Why to Use Conditional Formatting in Excel

Conditional formatting is a powerful feature that gives your reports a very polished look, and can also help identify exceptions in your data, such as blanks, differences, or variances outside tolerable thresholds.  Conditional formatting is also great for showing relativeity through icon sets, data bars, color scales, and top/bottom sets.  In all both cases, it is applied automatically when conditions are met, which you define.  This is a very flexible way to set up your formatting, whether it’s for font color, type, style, size, fill color, border style, size, color, or even the number format.  The screenshots below show some different types of conditional formatting:

Excel Conditional Formatting Highlight Blanks

XLEV8 CF Highlight Blanks Macro

Excel Conditional Formatting Highlight Blanks
XLEV8 Good Bad Check Format Macro
Excel Conditional Formatting Color Scales
Native Color Scales
Excel Conditional Formatting Add Banding and Red Green CF Variance
XLEV8 Add Banding and Red Green CF Variance macros

How to Use Conditional Formatting in Excel

To apply conditional formatting, select the range you want to apply to, then from the Home ribbon tab, click the Conditional Formatting box.  Here there are several built-in conditioanl formatting options.  I generally click Manage Rules to show a list of all the rules in place (if any).  From there, you can add, edit, and delete conditional formatting rules.  You can also display this dialog box by clicking Alt-H-L-R, or using the XLEV8 Conditional Formatting Picker, which we’ll discuss more below.  You can toggle between showing rules for the current selection or the entire sheet with the drop-down box at the top.

If you click New Rule, you’re presented with a few differnt built-in options you can apply on the top, and the specific settings on the bottom.  I like to use the bottom option – using a formula – because it is very flexible.  You can use a formula to apply the conditional formatting, similar to how you would enter a formula to calculate the cell’s value, except that an IF() function is inferred and not necessary (i.e. =A2=”Frog”).  When the formula results with a TRUE result, any formatting you have selected will be applied.

Note that all of the rules that you apply are applied in a prioritized order, with the highest priority displayed at the top.  You can reorder these using the up and down buttons next to the delete button.  This ordering is used to resolve formatting conflicts if multiple rules result to TRUE.

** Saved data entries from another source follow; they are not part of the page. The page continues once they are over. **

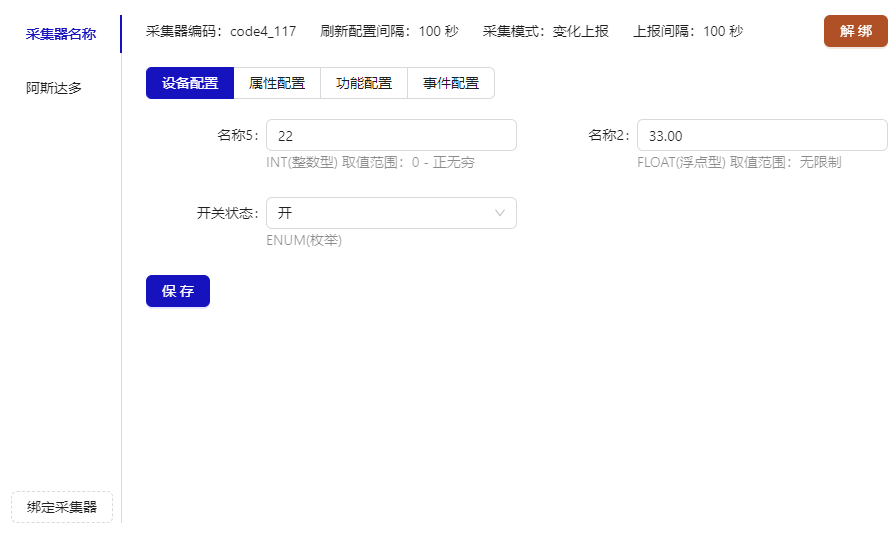Click the 采集模式 变化上报 text
Screen dimensions: 890x533
(545, 31)
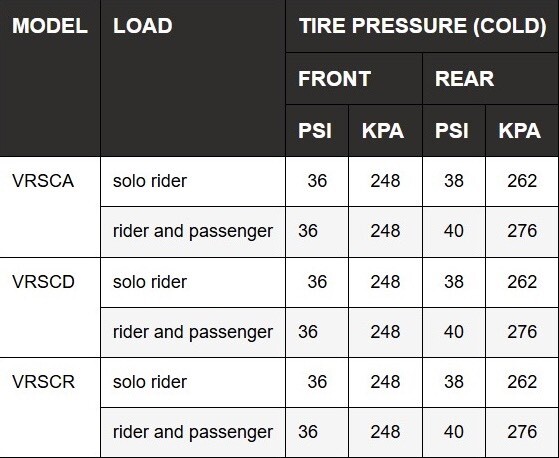This screenshot has width=559, height=458.
Task: Click VRSCA passenger rear PSI 40
Action: tap(454, 232)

The XLEV8 Excel add-in contains a few macros that help you quickly apply some common custom conditional formatting options, including the options shown in the screenshots above.  These items and others can be quickly applied with the Conditional Formatting Picker macro.  Just select the range to apply to, run the Conditional Formatting Picker, enter the letter corresponding to the type you want to apply, then click Enter!